WASHINGTON, DC—A 1998 federal law that criminalizes access to digital works for lawful purposes—chilling free expression and impeding scientific research—is unenforceable because it’s too broad and violates the First Amendment, the Electronic Frontier Foundation (EFF) and co-counsel Wilson Sonsini Goodrich & Rosati argued in an appeals court brief filed today. 

The brief, filed in the U.S. Court of Appeals for the District of Columbia Circuit in the case of Green v. Department of Justice, argued Section 1201(a) of the Digital Millennium Copyright Act (DMCA) is constitutionally invalid on its face. The case arises after 25 years of people having to petition the Copyright Office for permission to exercise their fair use and other rights in copyrighted works that have been put under digital locks.  

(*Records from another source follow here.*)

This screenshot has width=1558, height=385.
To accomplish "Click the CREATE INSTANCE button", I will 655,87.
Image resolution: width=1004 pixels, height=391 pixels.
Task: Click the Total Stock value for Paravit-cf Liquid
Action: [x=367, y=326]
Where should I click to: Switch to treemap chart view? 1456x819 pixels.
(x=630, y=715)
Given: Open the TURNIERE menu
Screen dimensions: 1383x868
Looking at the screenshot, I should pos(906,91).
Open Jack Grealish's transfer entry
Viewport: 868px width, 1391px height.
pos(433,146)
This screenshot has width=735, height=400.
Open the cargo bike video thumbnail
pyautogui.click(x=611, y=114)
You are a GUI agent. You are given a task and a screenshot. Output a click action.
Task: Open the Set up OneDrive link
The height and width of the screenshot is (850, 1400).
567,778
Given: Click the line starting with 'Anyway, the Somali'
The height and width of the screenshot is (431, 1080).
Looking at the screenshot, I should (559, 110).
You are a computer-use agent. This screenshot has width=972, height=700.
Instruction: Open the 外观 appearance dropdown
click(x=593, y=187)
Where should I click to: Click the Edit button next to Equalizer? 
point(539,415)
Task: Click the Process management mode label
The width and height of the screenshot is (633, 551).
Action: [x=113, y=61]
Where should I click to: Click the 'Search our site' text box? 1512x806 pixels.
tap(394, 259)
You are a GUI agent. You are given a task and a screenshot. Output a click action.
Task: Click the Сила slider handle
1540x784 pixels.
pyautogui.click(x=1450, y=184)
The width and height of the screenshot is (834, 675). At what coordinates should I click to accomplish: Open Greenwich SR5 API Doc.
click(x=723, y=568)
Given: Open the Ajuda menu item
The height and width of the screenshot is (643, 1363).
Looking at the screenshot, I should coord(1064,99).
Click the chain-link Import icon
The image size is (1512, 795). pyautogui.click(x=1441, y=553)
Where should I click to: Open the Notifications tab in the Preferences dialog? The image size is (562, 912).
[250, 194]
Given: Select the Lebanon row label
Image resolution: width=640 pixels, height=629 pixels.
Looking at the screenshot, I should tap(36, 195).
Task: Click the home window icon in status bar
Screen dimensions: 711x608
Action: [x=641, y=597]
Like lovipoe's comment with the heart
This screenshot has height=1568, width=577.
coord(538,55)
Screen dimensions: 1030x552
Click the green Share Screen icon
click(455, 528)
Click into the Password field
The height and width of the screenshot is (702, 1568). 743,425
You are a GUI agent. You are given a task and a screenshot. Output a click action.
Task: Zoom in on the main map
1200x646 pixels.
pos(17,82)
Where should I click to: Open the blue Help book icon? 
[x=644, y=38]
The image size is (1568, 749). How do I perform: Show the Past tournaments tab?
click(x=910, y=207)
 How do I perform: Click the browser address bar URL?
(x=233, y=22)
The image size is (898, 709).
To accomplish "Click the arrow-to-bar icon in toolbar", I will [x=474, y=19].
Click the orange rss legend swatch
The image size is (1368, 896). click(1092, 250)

“It has burdened Americans’ First Amendment-protected right to access and learn from digital works, including works they already own or embedded in physical objects they own,” the brief argued. “It has also burdened their rights to create their own protected expression, whether that expression includes fair-use copying of portions of others’ works, or reflects the uncopyrightable facts and ideas in those works.” 

EFF and co-counsel filed this lawsuit in 2016 against the U.S. government on behalf of security researcher Matthew Green and technologist Andrew “bunnie” Huang, both of whom pursue projects that benefit the public and are perfectly lawful except for DMCA’s anti-speech provisions, which block their ability to develop and publish their work based upon fair use and other copyright exemptions.  

The appeals court issued a narrow ruling in December 2022 on whether the First Amendment protected the plaintiffs’ rights to publish code that included instructions for circumventing encryption in order to read and build upon lawfully-acquired software and video. But no court has yet considered whether the law overall creates an unconstitutional speech-licensing regime, nor considered the 25 years of accumulated evidence that the law—passed in 1998 before the web became as ubiquitous as it is now—is overbroad because its impact falls predominantly on legitimate and important speech.  

Section 1201’s anti-circumvention and anti-trafficking provisions make it illegal for people to access even lawfully-purchased copyrighted material such as films, songs, and the computer code that controls vehicles, devices, and appliances, whenever such access requires bypassing encryption or another access-control technology. Enacted out of a belief that it was necessary to combat copyright infringement, this ban applies even where people want to make non-infringing fair uses of such materials or engage in speech that has nothing to do with copyright. Since infringers already face steep civil and criminal penalties, the primary impact of this law has been to stifle lawful speech. 

Congress knew that the ban would impact legitimate speech, reaching far beyond copyright infringement. But instead of narrowing the provision, it created a process that required people wishing to exercise their rights to petition the Librarian of Congress for an exemption—a process accessible only once every three years. EFF argues that this provision is also unconstitutional, since it allows the Copyright Office to decide that some completely legal speech is still not allowed. 

“This supposed ‘safety valve’ is not only onerous, slow, and biased, it is an unconstitutional speech-licensing regime,” the brief argued. “And because it lacks clear, definite standards and the procedural safeguards required by the First Amendment, it has generated rules that improperly discriminate against certain types of expression and certain speakers.” 

Green, a professor of computer science and applied cryptography at the Johns Hopkins Information Security Institute, studies the security of computer systems and teaches others how to do the same; his work requires finding weaknesses in code, which requires that he read the code in question. Huang, a prominent computer scientist and inventor, and his company Alphamax LLC, are developing devices for editing and analyzing digital video streams that would let people make innovative, real-time uses of their paid video content, such as automatically identifying video subjects, improving accessibility, or captioning a presidential debate with a running comment field from social media—all of which are easy to do if you are able to read the video data into a computer but impossible to do at the same quality otherwise.